Pour parler symboliquement, le reste de l'album évoluera sans cesse entre ces trois sensations colorées : le bleu (eau), le blanc (air) et le noir (profondeur, obscurité), l'une prenant le pas sur les autres suivant la chanson choisie. Pour l'heure, "Pas le temps de vivre" permet à la divinité Mylène de redescendre de son piédestal (ou de sa cage, c'est selon) : interprétation raffinée, charge émotive forte et sincérité en forment le trio gagnant. "Dessine-moi un mouton" arrive alors un peu brutalement, à contre-courant, comme si l'ovin enragé, porté par les guitares saturées, s'était échappé de l'enclos d'Anamorphosée. Une sorte de réminiscence étrange, hommage nerveux à Saint-Exupéry, qui n'en demandait sans doute pas tant. Heureusement, pas de quoi détériorer l'atmosphère de l'album, puisque "Je te rends ton amour", obsessionnelle et abyssale, nous y replonge sans tarder, notamment grâce à un texte faisant un parallèle "amour / peinture" des plus intéressants... Et Mylène redevient inaccessible, une représentation de la féminité toute-puissante. Ce que vient confirmer le titre suivant, "Méfie-toi", plaidoyer pour la force de l'esprit, l'équilibre intérieur et l'estime de soi ("Vierge iconoclaste / Dieu que l'icône est classe").

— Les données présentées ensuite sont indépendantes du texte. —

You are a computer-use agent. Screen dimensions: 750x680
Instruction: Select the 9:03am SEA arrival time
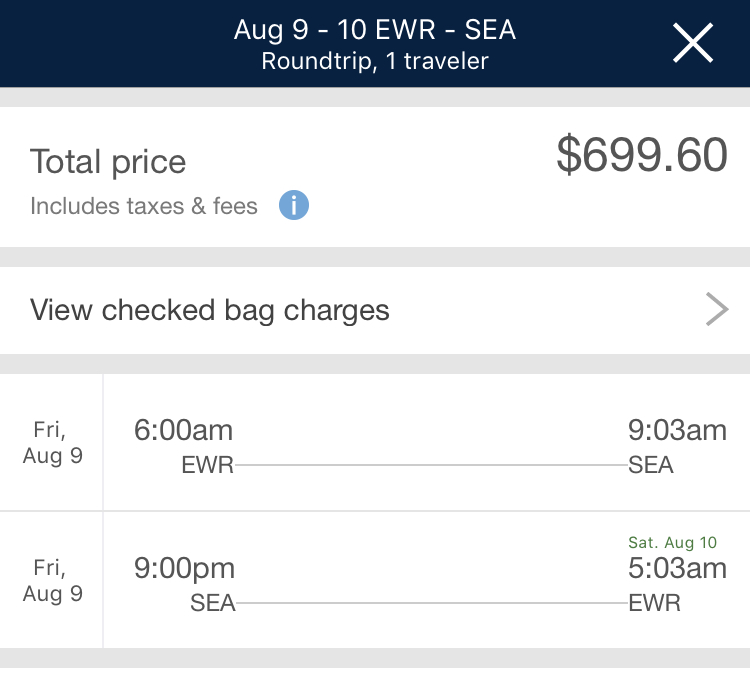(676, 430)
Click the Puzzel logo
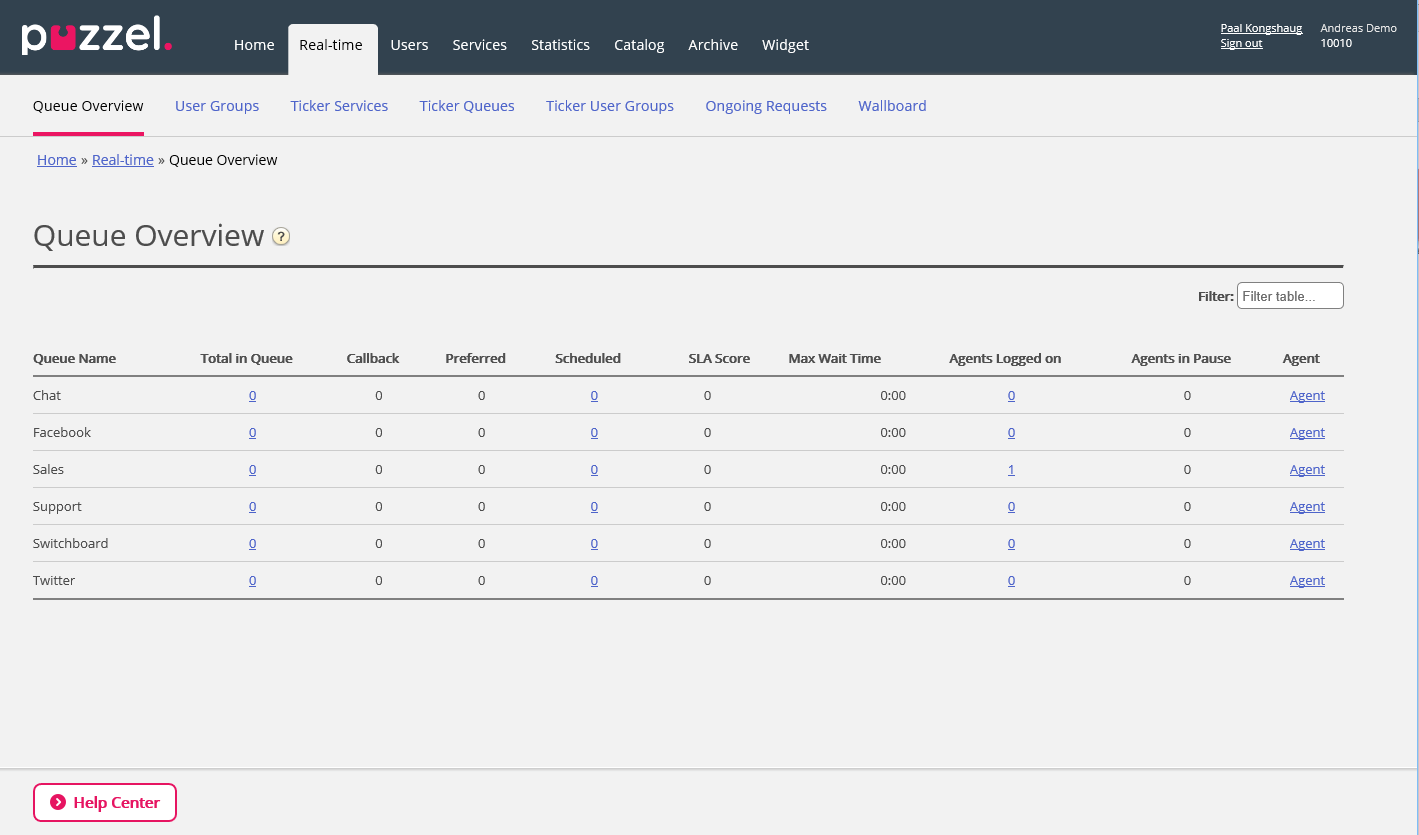Viewport: 1419px width, 835px height. (x=96, y=37)
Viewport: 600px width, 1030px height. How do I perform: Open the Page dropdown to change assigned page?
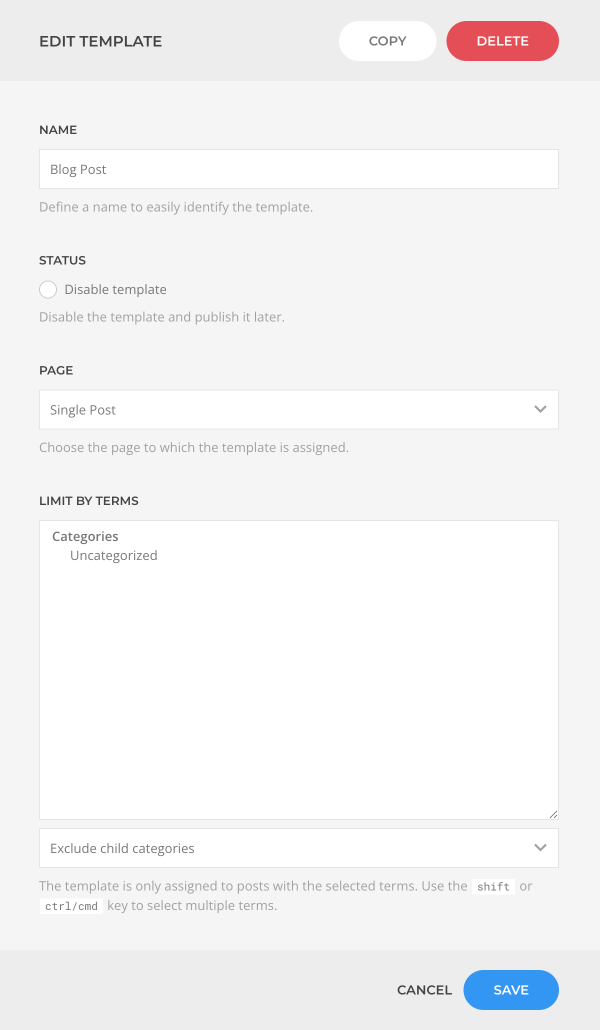298,409
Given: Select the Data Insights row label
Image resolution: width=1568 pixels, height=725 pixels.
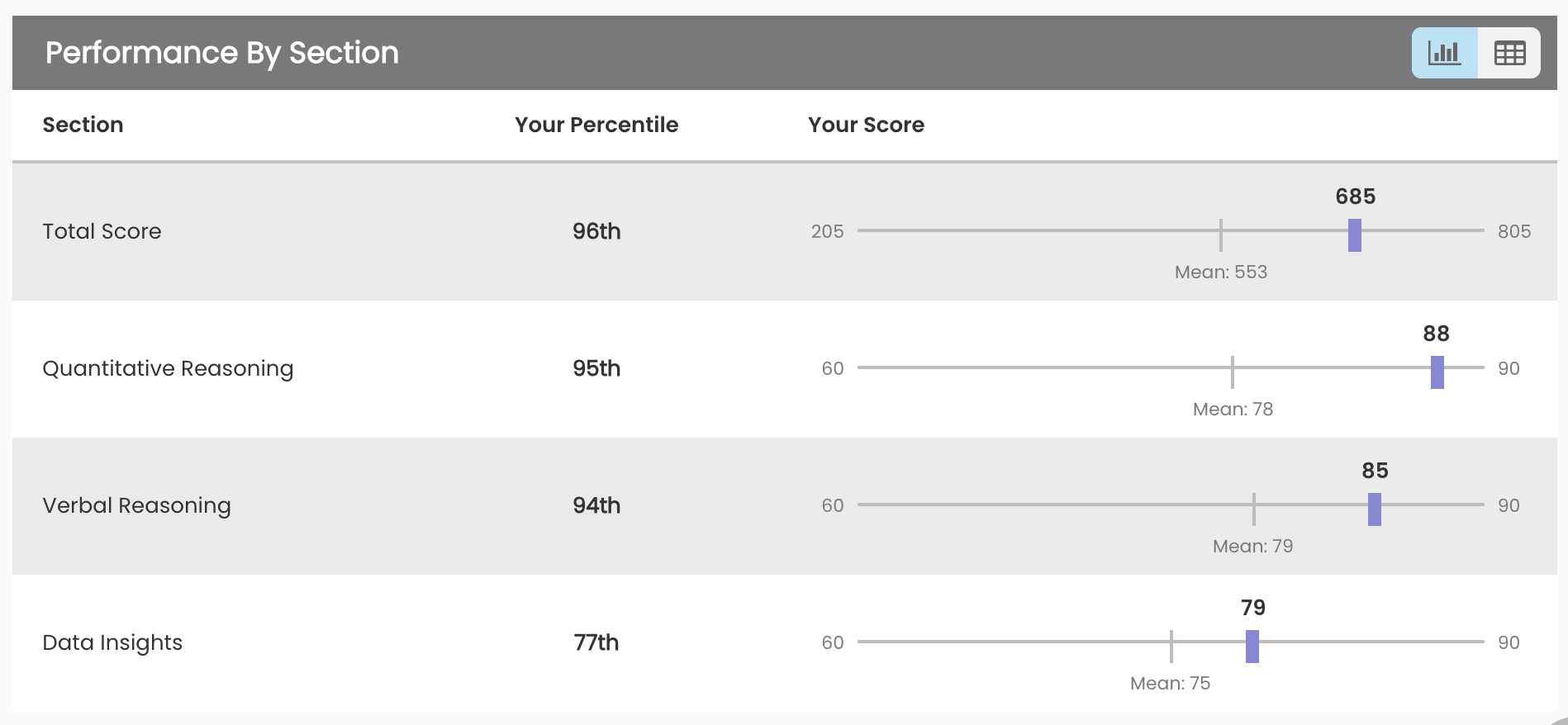Looking at the screenshot, I should pyautogui.click(x=112, y=642).
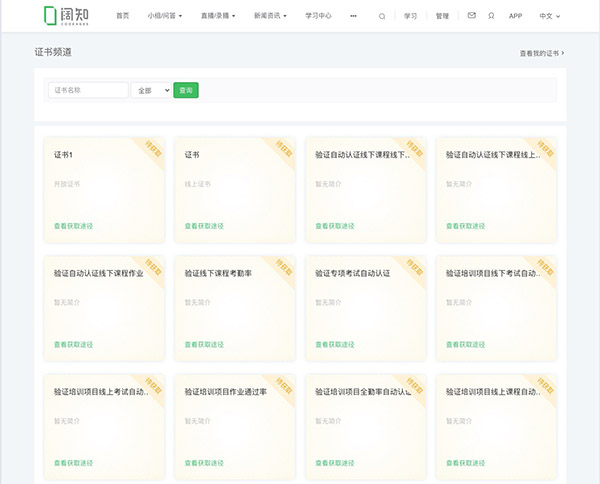Open the 查看我的证书 link
The height and width of the screenshot is (484, 600).
click(541, 52)
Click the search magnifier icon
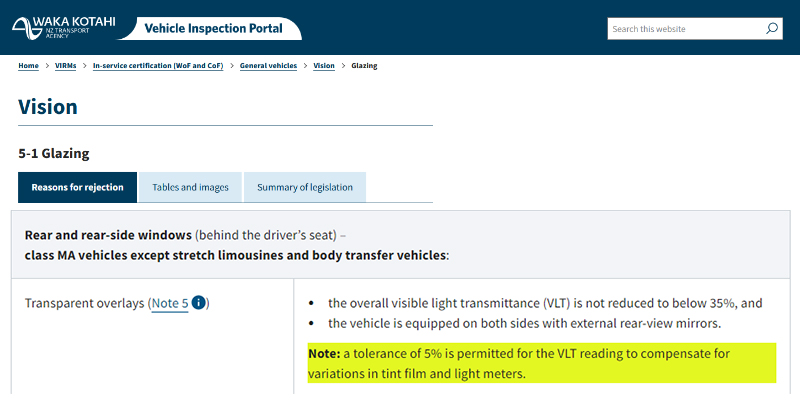This screenshot has width=800, height=400. click(772, 29)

A l'image de "L'amour naissant", "Innamoramento" nous entraîne dans les nuages, mais sous un ciel plus chargé et orageux, voire étouffant, à l'horizon voilé. Paroles et musique sont toujours de qualité. "Optimistique-moi" nous refait le coup de "L'âme-stram-gram", mais de manière plus sèche et plus malsaine, considérations incestueuses et amour ne faisant jamais bon ménage. "Consentement" est plus subtilement provocatrice mais reste tout aussi fiévreuse, éclipsant quelque peu un "Serais-tu là ?" sympathique, mais trop sage en comparaison. Puis soudain, une violente plongée dans les tréfonds de l'âme avec "Et si vieillir m'était conté", qui s'impose sans nul doute comme le morceau le plus ténébreux, et nous fait voyager dix ans en arrière. On y retrouve une Mylène Farmer que l'on ne pensait plus jamais revoir, envahie par le désespoir, la solitude et la langueur. Une chanson que l'on peu qualifier de déchirante.

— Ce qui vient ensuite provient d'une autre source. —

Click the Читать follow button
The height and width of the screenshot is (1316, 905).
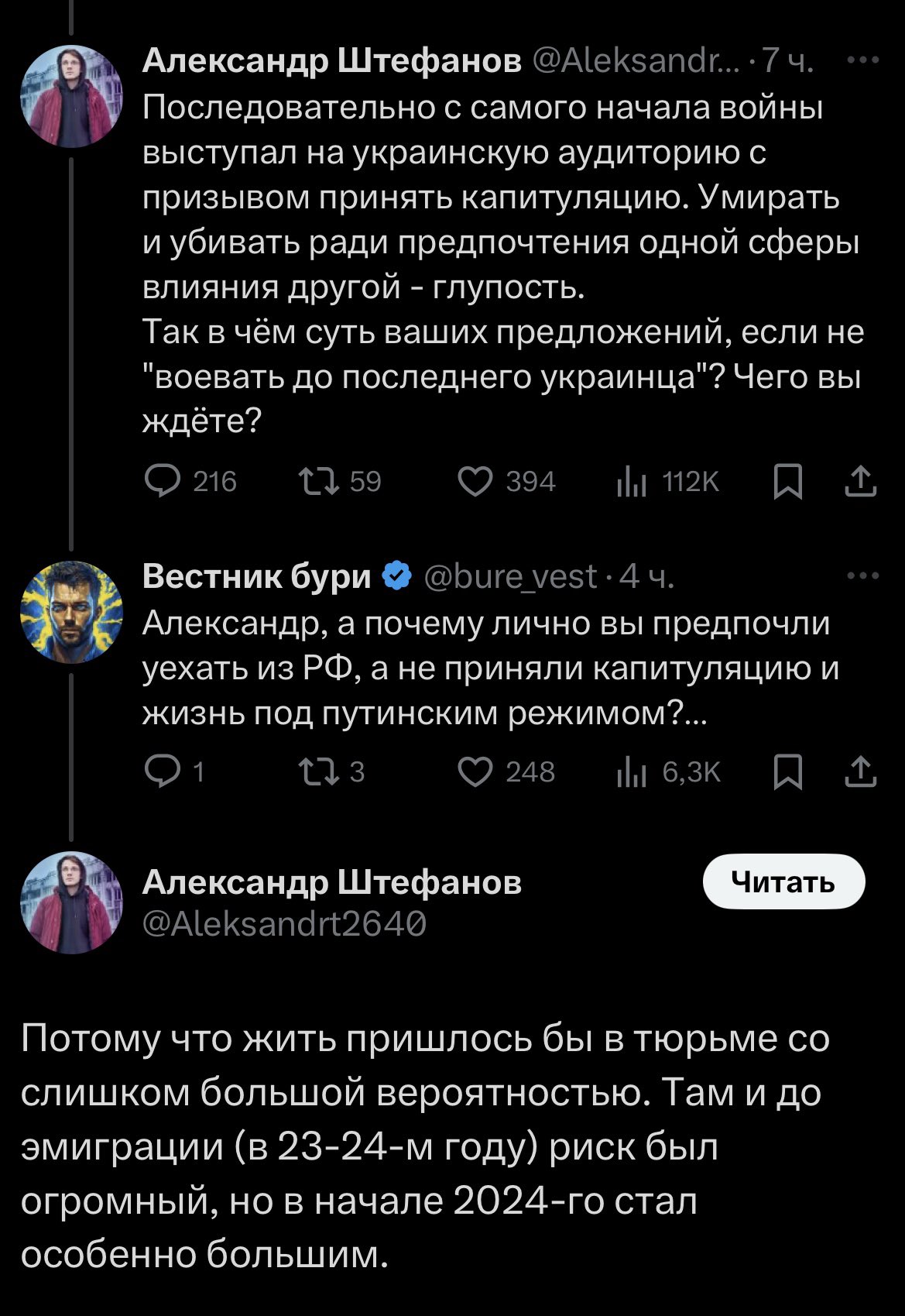point(783,881)
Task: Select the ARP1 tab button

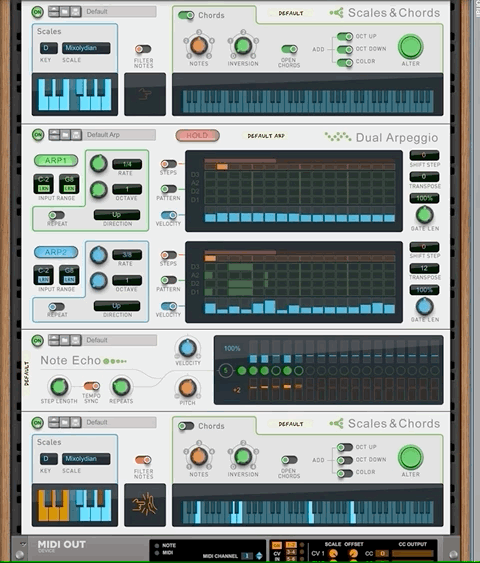Action: tap(56, 160)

Dommage, alors, que "Souviens-toi du jour..." ait été placée à cet endroit sur le disque (trop positive). Mauvais choix, car la transition avec "Mylenium" aurait été un must. Ce titre referme l'album à merveille, avec ses airs d'incantation, sa langue d'un autre temps, son rythme tribal et ses sonorités inquiétantes. Et il faut avouer que le jeu de mots, à l'aube du vingt-et-unième siècle, est bien trouvé. Sans qu'on s'en aperçoive vraiment, "Mylenium" permet à la chanteuse de s'échapper discrètement, pour se fondre parmi les éléments, devenir Gaïa, la nature déifiée, la source de l'univers, le mystère du fond des âges, le Tout et le Rien. Qui l'aime la suive, vers l'Eden.